Sci-fi movies also tend to sensationalise the earth exploration sphere, focusing more on fiction (that sells more tickets) than scientific principles to advance their plots further. How do satellites dock in Earth’s orbit instead of continuing to fly into outer space? Why don’t satellites fall back onto earth? How does a satellite safely dock with another if it’s travelling at such fast speeds?
How Satellites Reach Space and Stay There
Satellites depend largely on balancing speed and gravity to reach their desired orbit. In short, they maintain their position by locking into speeds that are fast enough to defeat the downward pull of gravity.
To reach outer space, a rocket (the vehicle that carries and drops off a satellite in space) must accelerate to at least 25,039 mph (40,320 kph) to completely escape Earth’s gravity. This amounts to moving at a speed of over 10,000 metres every second! It should be noted, however, that satellites need to maintain a balance in velocity so that they can orbit above the Earth. It is this very balance that prevents them from flying in a straight line off into space or falling back to Earth.
In order to achieve the above, they need to travel at a speed that will facilitate orbital velocity — the term used to describe the balance between gravity’s pull on the satellite and the inertia of the satellite’s motion (the satellite’s tendency to keep going).

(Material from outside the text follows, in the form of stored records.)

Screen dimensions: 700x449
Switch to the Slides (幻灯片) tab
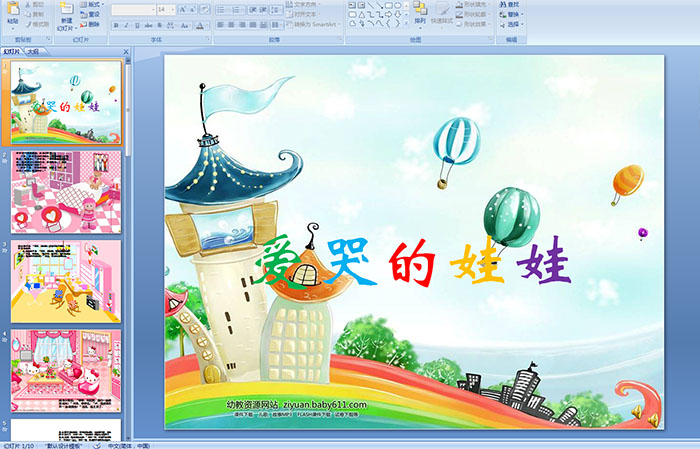click(x=12, y=50)
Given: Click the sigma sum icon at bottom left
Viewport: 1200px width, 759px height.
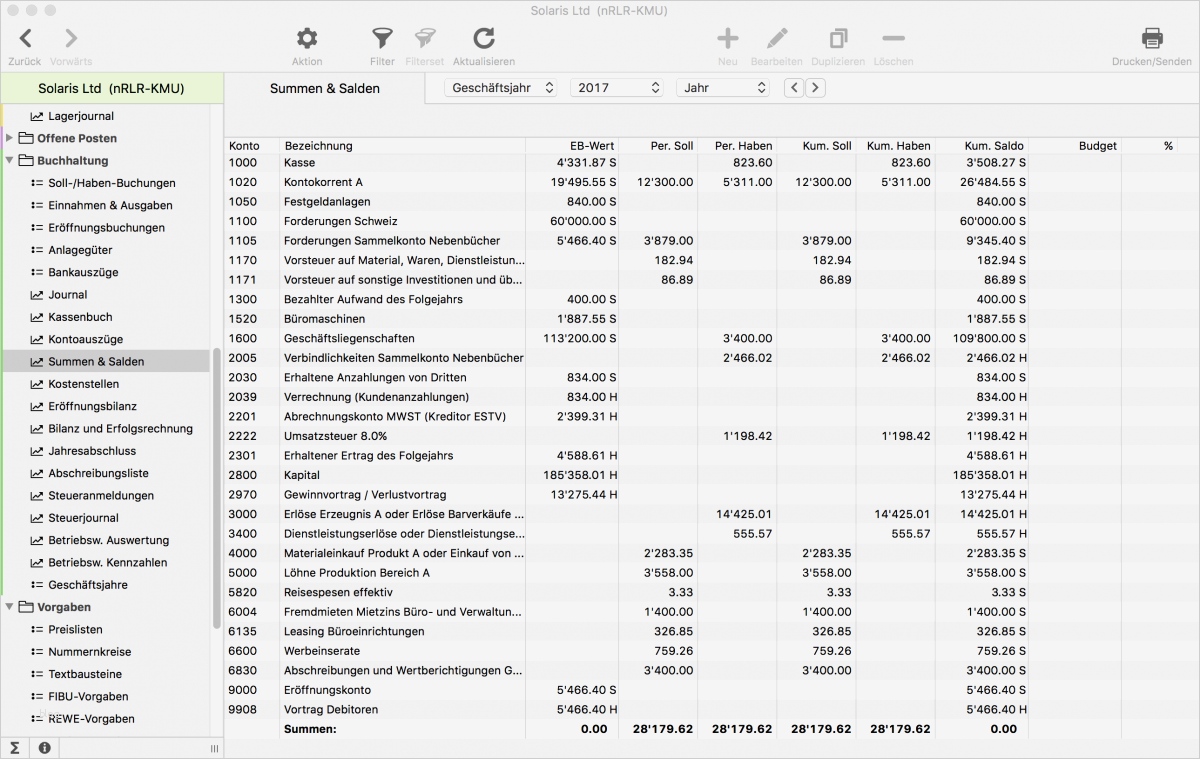Looking at the screenshot, I should click(x=15, y=748).
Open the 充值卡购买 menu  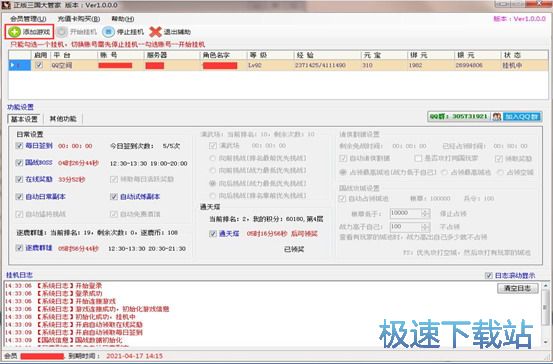point(79,19)
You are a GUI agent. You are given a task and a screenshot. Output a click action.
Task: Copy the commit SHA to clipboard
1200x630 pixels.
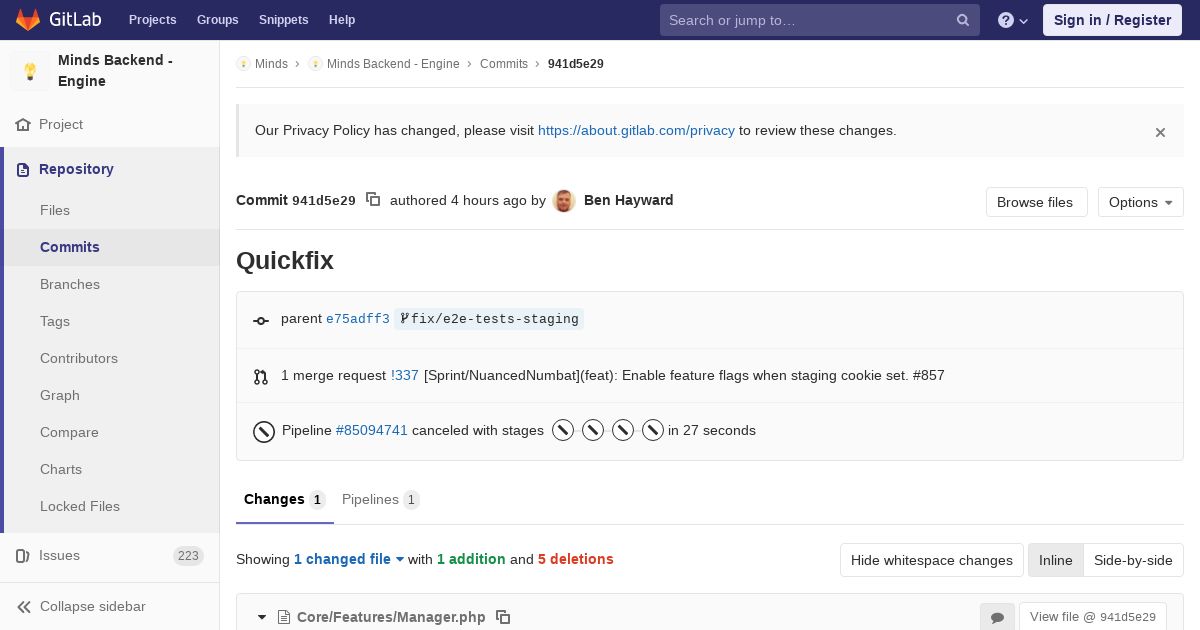373,200
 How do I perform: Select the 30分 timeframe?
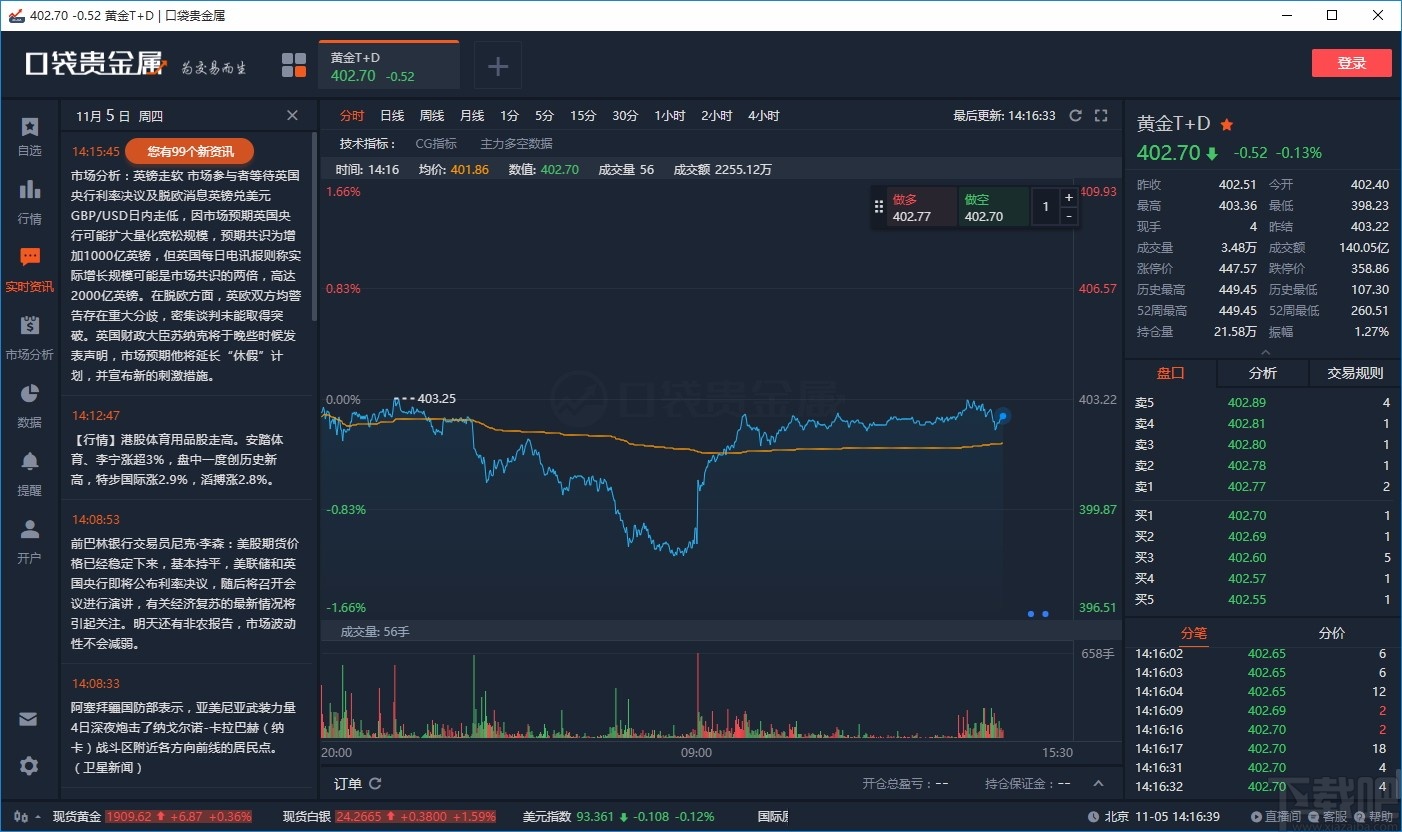pyautogui.click(x=624, y=115)
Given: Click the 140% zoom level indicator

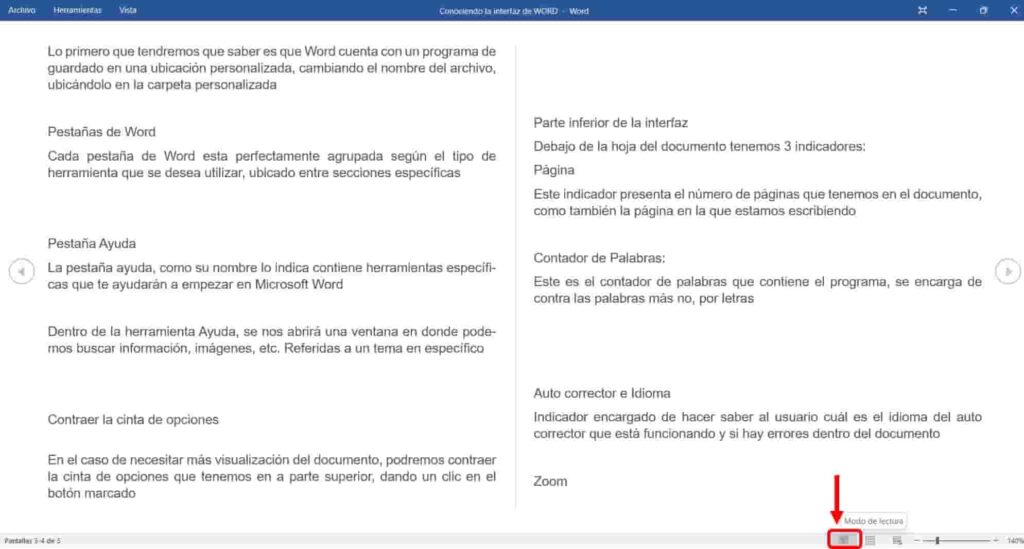Looking at the screenshot, I should coord(1014,540).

A satellite orbiting closer to the Earth, for example, requires more velocity to resist the stronger gravitational pull. This considerably lower speed that satellites travel at is generally around the 17,000 mph (27,359 kph) mark, allowing them to orbit at an altitude of around 150 miles (242 kilometers) from the Earth’s surface.
When Two Satellites Meet
The term space rendezvous is used to describe the process whereby two spacecraft (one of which is often a space station) intentionally approach each other at a very close distance. This requires a precise match in orbital velocities and position vectors of the two objects, allowing for the entities to maintain safe distances.
A space rendezvous is often accompanied by the practice of docking, whereby both entities come into physical contact with each other to create a link. This is an extremely delicate and dangerous procedure with little room for error — due to the high speeds at which satellites travel.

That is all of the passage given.